Creating a colorful visual tapestry, participants tied pieces of cloth with their gifts written on it to show the diversity of gifts, connectedness, and unity in Christ.

During the Opening worship, Jussi Luoma, a 25-year-old, newly ordained pastor from Finland, shared how he had been waiting for this moment. With different backgrounds, different dreams, and different journeys as followers of Jesus, here we are, ready to celebrate this special diversity. For the next days, we form a body where each one of us has an essential part,” said Luoma.

Reflecting on the passage from the Bible,1 Corinthians 12:12-27, he further shared that in his language, Finnish, there is not a perfect word to describe the idea of the body of Christ.
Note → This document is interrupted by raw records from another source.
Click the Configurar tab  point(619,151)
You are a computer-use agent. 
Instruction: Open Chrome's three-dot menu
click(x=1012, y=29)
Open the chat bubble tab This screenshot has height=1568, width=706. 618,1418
In Finnish the word that is used in this passage is ruumis. In our language, this word is often used to describe a dead body, a corpse. But in this sense, we don't talk about a corpse but a living and active, operational body. Being a living body means that we are not separated from this world. We breathe in this world, this creation of God, we act in this world and we want to transform this world. The living body also means that each member of this body is aware of the other members and their existence, and also cares for them. As we know, reflexes are an important sign of a living body,” said Luoma.

Opening prayer of the Ecumenical Youth Gathering

Young people gather around the altar of Saint Stephen Church in Karlsruhe to put together a tapestry of fabric onto which they have each made note of one gift that they have and which they wish to celebrate. The fabric is pieced together as a way of celebrating diversity among people around the world during the opening prayer of an Ecumenical Youth Gathering in Karlsruhe, Germany.
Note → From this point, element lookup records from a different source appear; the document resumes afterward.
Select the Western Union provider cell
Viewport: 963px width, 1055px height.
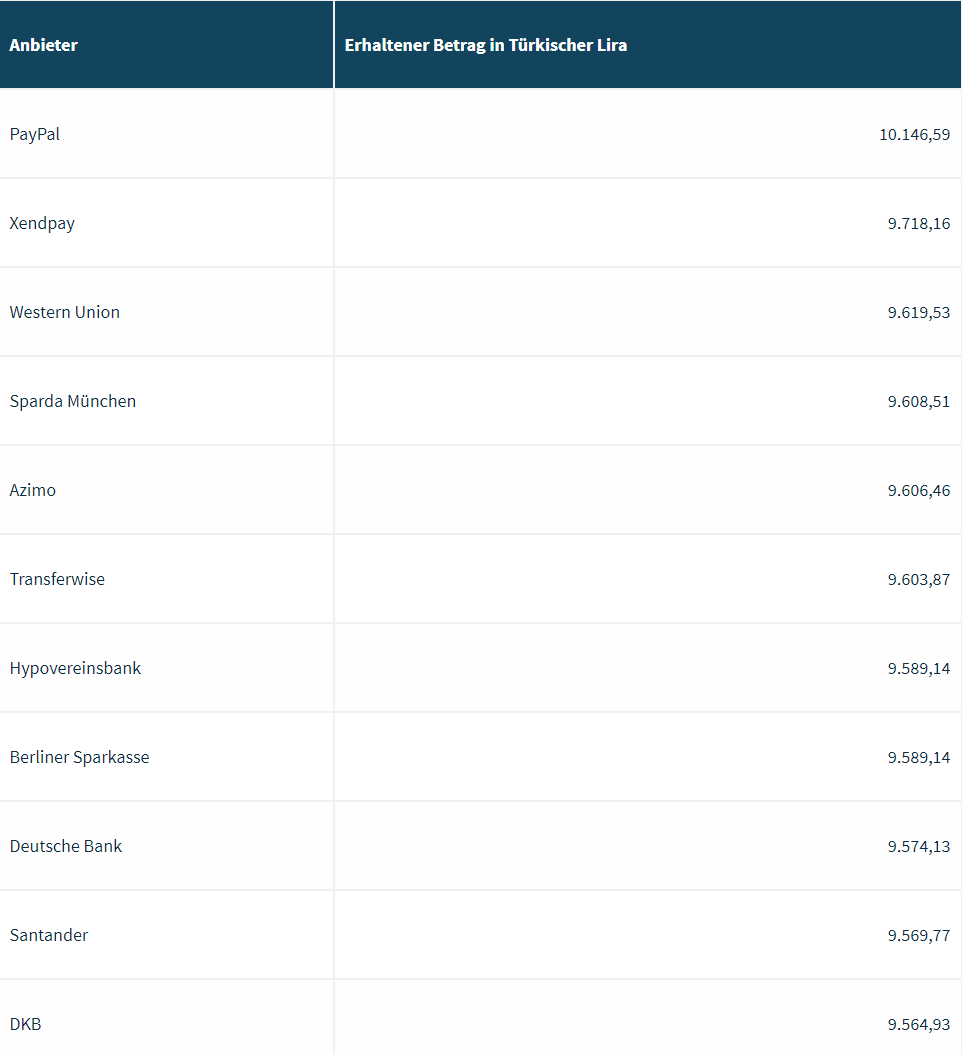[x=65, y=312]
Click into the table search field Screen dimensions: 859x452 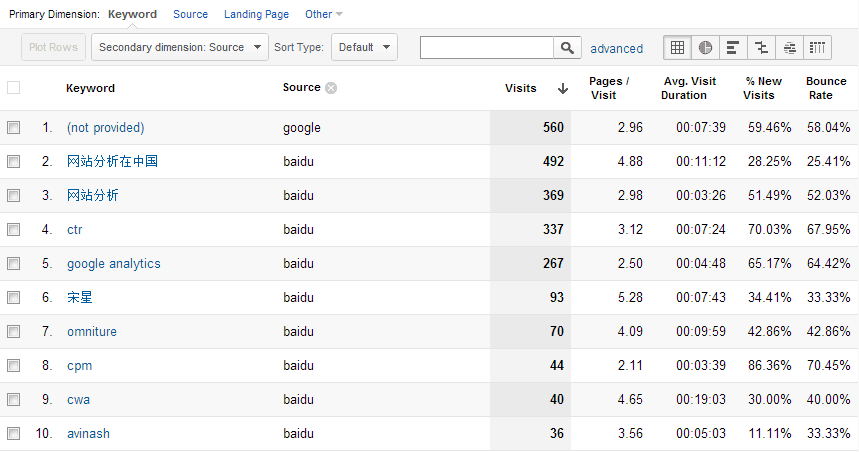pos(487,47)
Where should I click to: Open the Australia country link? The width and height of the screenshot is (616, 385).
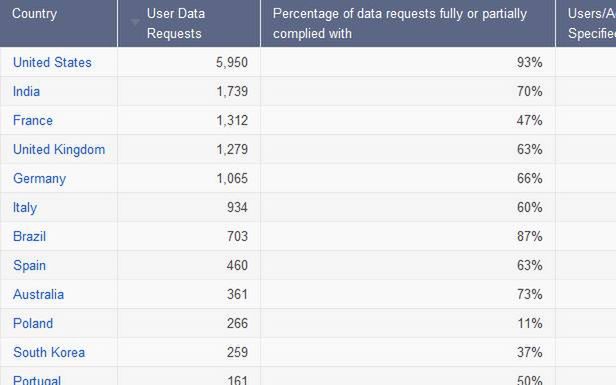coord(38,295)
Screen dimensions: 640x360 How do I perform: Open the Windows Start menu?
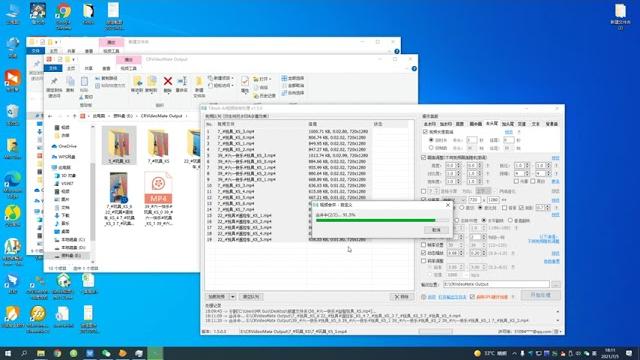[x=8, y=353]
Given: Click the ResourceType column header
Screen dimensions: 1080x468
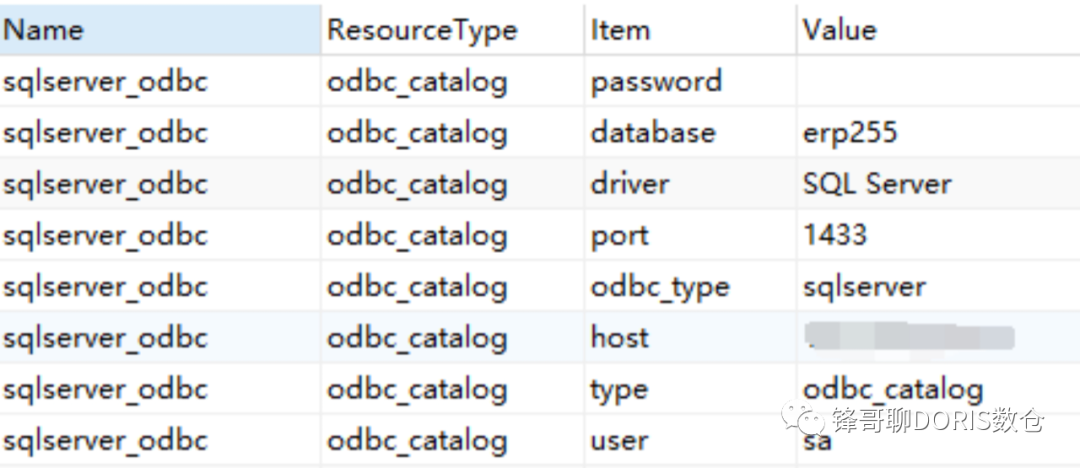Looking at the screenshot, I should click(x=422, y=29).
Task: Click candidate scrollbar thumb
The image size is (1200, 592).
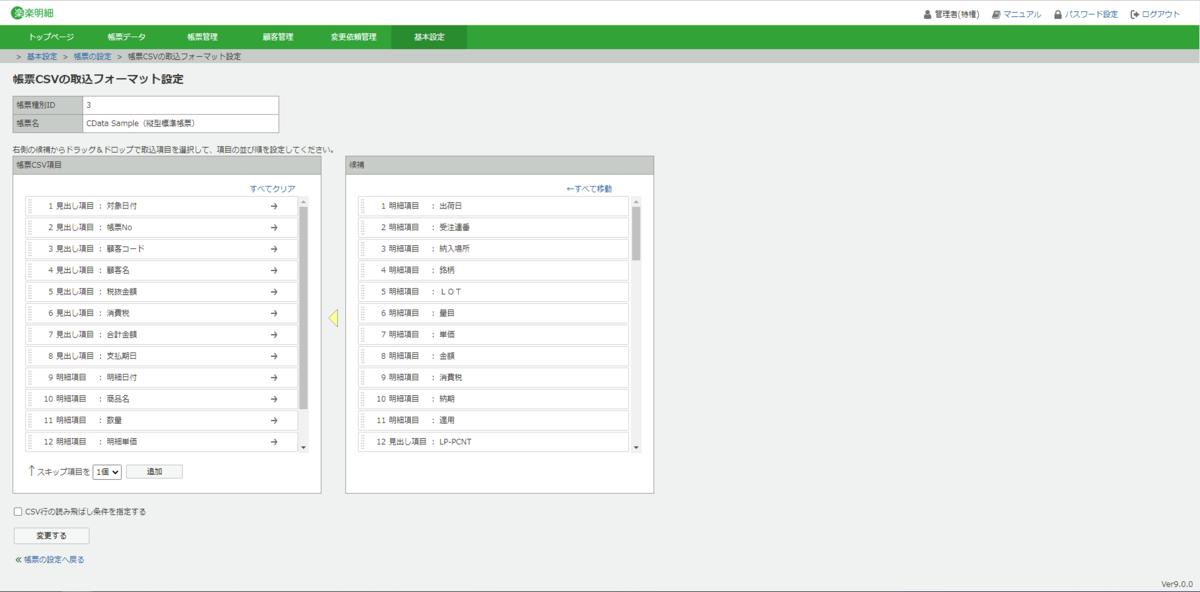Action: tap(636, 232)
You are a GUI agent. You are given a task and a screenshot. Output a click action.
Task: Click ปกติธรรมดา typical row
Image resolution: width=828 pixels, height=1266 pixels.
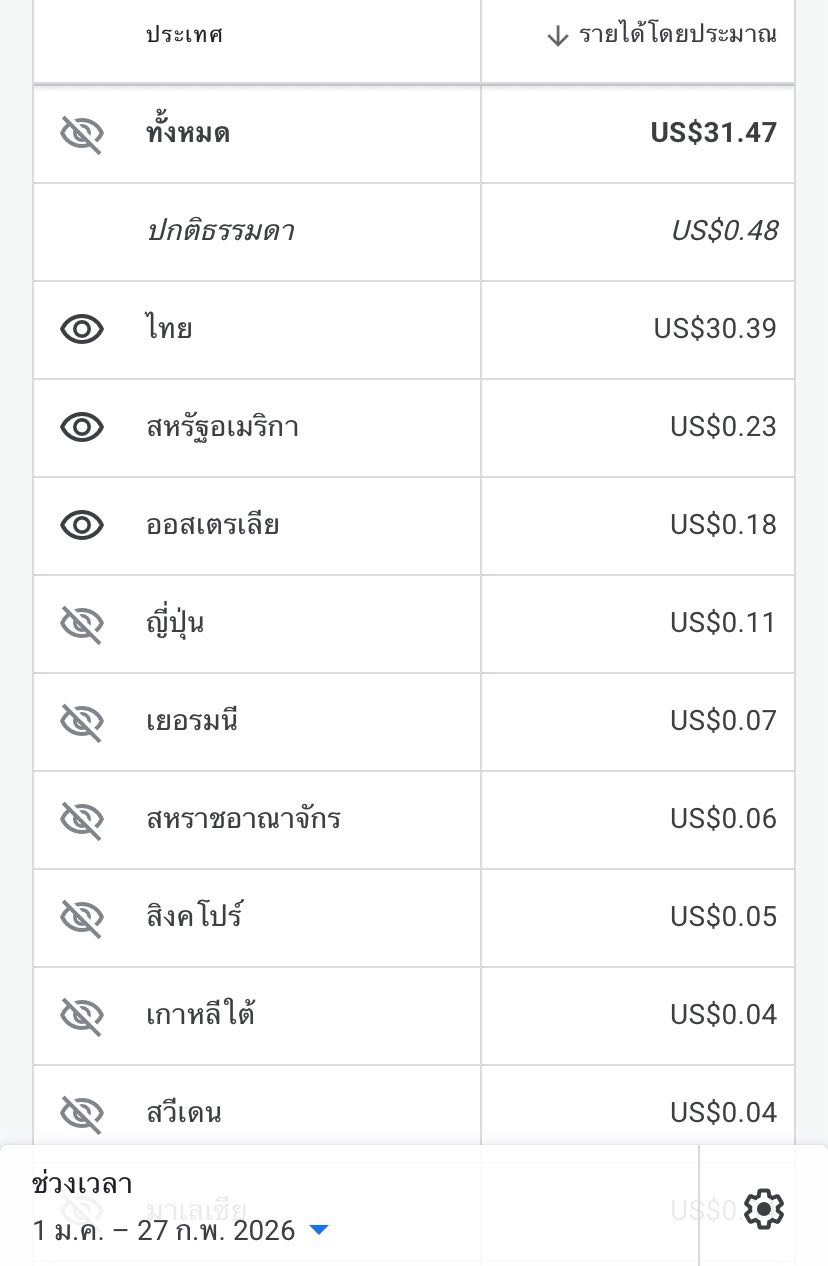(x=220, y=231)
WCC central committee moderator Dr Agnes Abuom, via video greeting, welcomed the young people and sent her blessings. “You are playing diverse roles during this assembly—very, very vital roles,” she said. “I see you as young people who are a beacon of hope in a troubled world in an ecumenical boat. It’s a troubled world that this assembly themes seeks to address.”

WCC vice moderator Bishop Mary Ann Swenson also expressed, via video greeting, her excitement at the upcoming assembly as well as the participation of young people. “We are so very, very excited about the young people and the gathering that you are having as you prepare for the assembly,” she said. “I know young people who started as very young people with the WCC and have spent their whole lives involved in the ecumenical movement and have helped us work together.”

After the opening worship, participants were welcomed by WCC acting general secretary Rev. Prof. Dr Ioan Sauca. 

Rev. Prof. Dr Ioan Sauca addressing the EYG gathering

WCC acting general secretary Rev. Prof. Dr Ioan Sauca welcoming the participants of the Ecumenical Youth Gathering after the opening worship in Karlsruhe, Germany.


Looking at your youthful faces gives me courage. I see in you the next central committee of WCC and some of you as staff of WCC. The future is yours,” said Sauca.

In another video message the UN Youth Envoy, Jayathma Wickramanayake said that young people are pivotal in building bridges between religious institutions and society at large. 

Young people are a key to a unified world because you can see the possibility of interconnectedness with others, with young people at the forefront of creating social, political, economic, and environmental solutions to the challenges that affect not only the current generation but also the future generations,” said Wickramanayake.